> Records supplied
=====
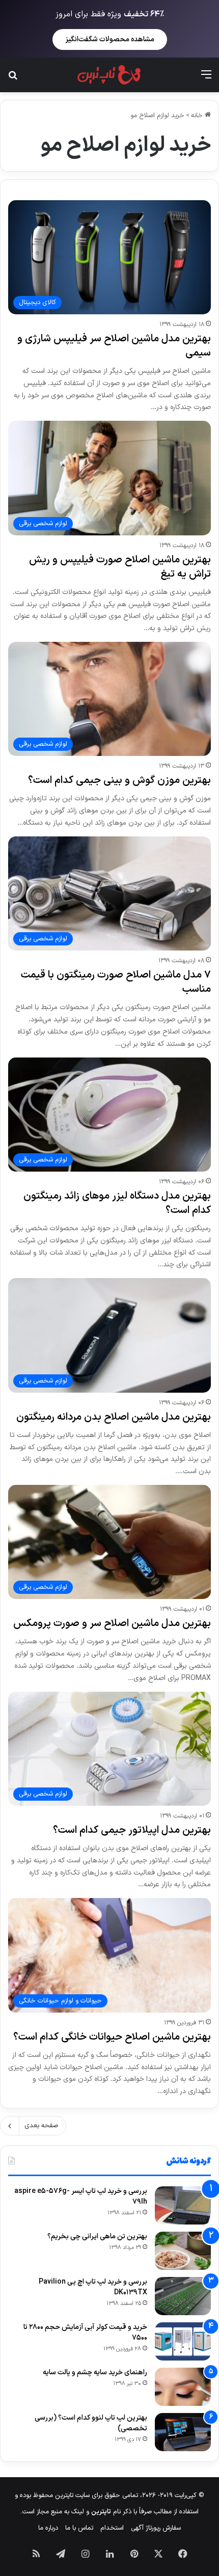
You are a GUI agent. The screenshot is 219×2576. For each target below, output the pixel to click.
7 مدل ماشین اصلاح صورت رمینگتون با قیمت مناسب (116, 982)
=====
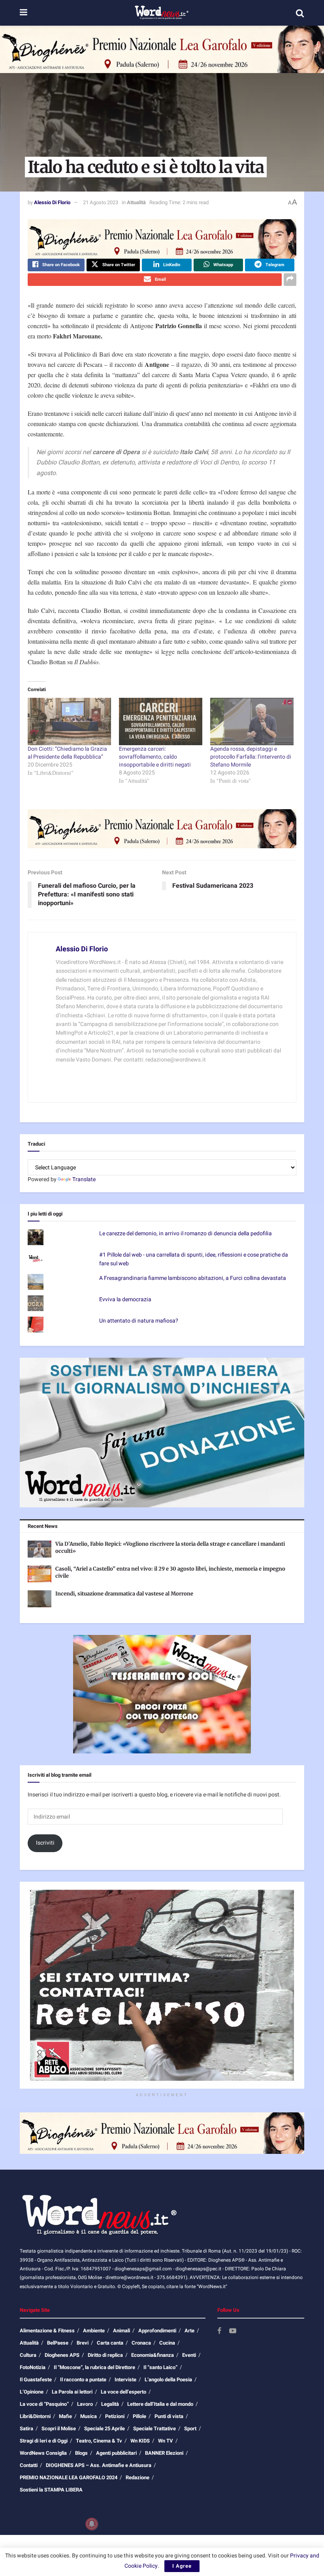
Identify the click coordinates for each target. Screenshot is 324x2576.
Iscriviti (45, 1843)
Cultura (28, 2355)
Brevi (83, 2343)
=====
> Problem
How many lines of the entries hold the word "each"? Respond with the number alone.

> Answer space
2